La Chiesa di Haiti si è più volte schierata contro questo nuovo regime di terrore e si è sempre dimostrata vicina alle vittime: per questo c’è chi ha pagato di persona tra preti e operatori pastorali. Fortunatamente, nei Nippes, durante tutti questi mesi, episodi di questo genere non si sono mai verificati e la vita è trascorsa normalmente, anche perché la popolazione è diventata troppo povera per permettersi di protestare o di mettere a repentaglio la propria vita in questo modo.

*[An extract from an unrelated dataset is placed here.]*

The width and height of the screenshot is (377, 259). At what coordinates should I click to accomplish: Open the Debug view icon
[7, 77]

Durante le ultime settimane tuttavia molte persone hanno espresso preoccupazione e timore nel caso in cui dalla capitale decidessero di bloccare l’unica strada principale che conduce nel sudovest del Paese e quindi di mettere a rischio l’approvvigionamento di benzina, diesel, viveri, medicinali e altri generi.

Come riuscite a portare avanti il progetto missionario?

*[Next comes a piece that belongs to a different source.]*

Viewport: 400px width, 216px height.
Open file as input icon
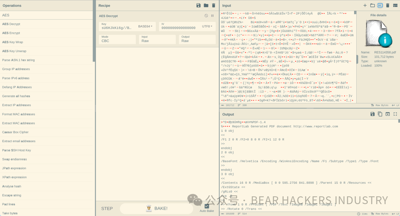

Al momento, non si sa se l’opposizione al Presidente riuscirà ad organizzarsi sufficientemente e fomentare il malumore anche nelle regioni più discoste del Paese, portando nella peggiore delle ipotesi ad un ennesimo blocco totale. In tal caso resteremo a casa a preparare materiali didattici per le future formazioni, aiutare i poveri che vengono a trovarci e ad occuparci dell’orto e degli animali. Nella migliore delle ipotesi invece si proseguirà come sempre. Questo scenario è verosimile anche perché molta gente già impoverita dal lungo e difficile periodo precedente, non vuole rischiare di trovarsi in una situazione ancora peggiore.

Il progetto della diocesi di Lugano ad Haiti

Il progetto missionario diocesano è rivolto a migliorare la qualità dell’educazione nelle scuole parrocchiali della diocesi di Anse à Veau-Miragoâne. Assieme all’équipe locale, i missionari ticinesi lavorano a sostegno dell’Ufficio Diocesano dell’Educazione della locale diocesi haitiana. Da novembre 2020 stanno proponendo dei corsi di formazione per i docenti delle scuole cattoliche negli ambiti della pedagogia, dell’educazione alla salute e dell’animazione delle strutture partecipative e delle comunità. La speranza è che la situazione politica non precipiti, così da poter continuare il lavoro e visitare le scuole per vedere all’opera gli insegnanti. Nel mese di gennaio appena trascorso sono stati inoltre svolti degli incontri con tutti i direttori scolastici sul tema dell’armonizzazione delle scuole e della prevenzione della violenza sui bambini, un metodo di punizione purtroppo ancora molto diffuso. Francisco Fabres ha inoltre dato avvio ad una formazione per laici e giovani preti. A fianco di ciò, i missionari svolgono attività nell’ambito della salute, dell’educazione ambientale e di sostegno a piccole associazioni e gente comune con particolare attenzione alle giovani mamme e ai più bisognosi.